Novo relator do caso Master no STF (Supremo Tribunal Federal), o ministro André Mendonça dispensou nesta 5ª feira (19.fev.2026) a ida obrigatória de Daniel Vorcaro ao Congresso. O banqueiro iria prestar depoimento na CPMI (Comissão Parlamentar Mista de Inquérito) do INSS (Instituto Nacional de Seguro Social) e na CAE (Comissão de Assuntos Econômicos) em 23 e 24 de fevereiro, respectivamente.
Agora, Vorcaro pode decidir se comparece ou não aos colegiados. Caso opte por ir à audiência, o empresário, segundo a medida, poderá permanecer calado para evitar produzir provas contra si.
O ministro também determinou que, caso o empresário decida ir a Brasília, terá de usar um voo comercial ou um avião da FAB (Força Aérea Brasileira). Voos particulares ou jatinhos estão vetados.
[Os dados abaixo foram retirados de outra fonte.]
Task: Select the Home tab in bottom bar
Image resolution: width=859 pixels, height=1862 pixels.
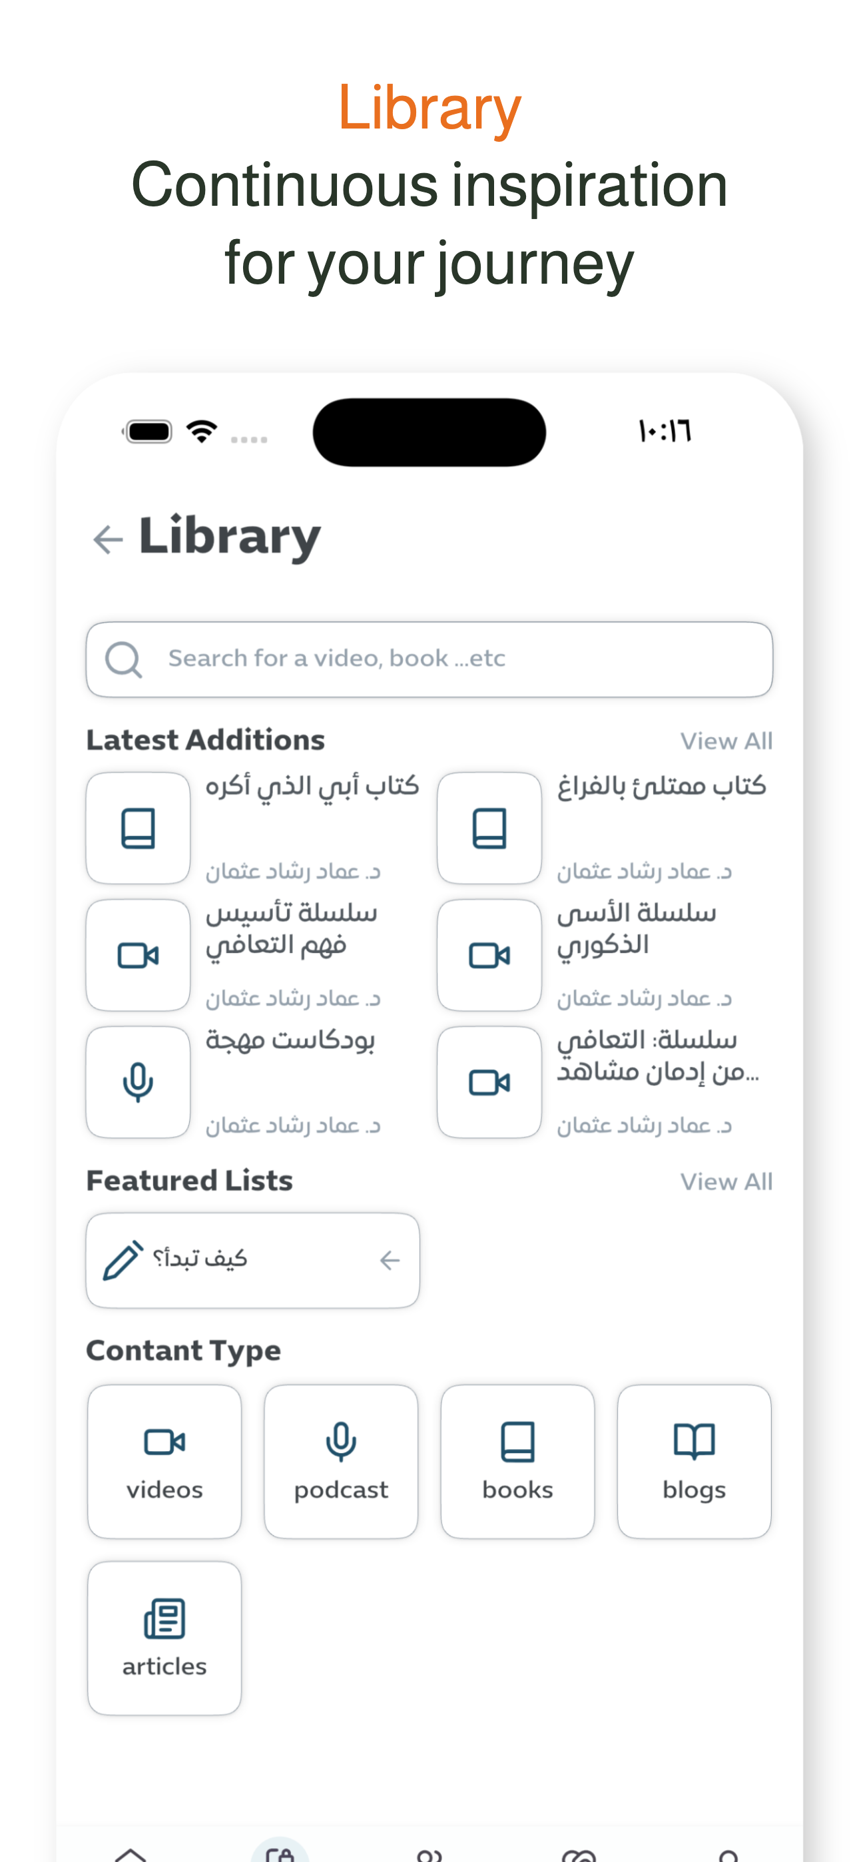Action: pos(131,1853)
Vorcaro mora em Belo Horizonte e está em prisão domiciliar por determinação da Justiça. Terá de ser escoltado pela PF (Polícia Federal) até a capital federal.
A PF apura um esquema de fraudes bilionárias contra o sistema financeiro envolvendo o Banco Master e seus executivos. O caso está no Supremo. A relatoria estava com o ministro Dias Toffoli, que deixou o caso na 5ª feira (12.fev). André Mendonça é o novo relator. A decisão se deu depois que a PF encontrou citações ao magistrado em dispositivos eletrônicos de Vorcaro.
Segundo as investigações, o esquema consistia na venda de títulos de renda fixa de alto rendimento, como CDBs (Certificados de Depósito Bancário), que serviam para financiar fundos de investimento dos quais o banco era o único cotista. O MPF (Ministério Público Federal) afirma que o negócio se baseava em circular ativos sem riquezas, forjando artificialmente os resultados financeiros.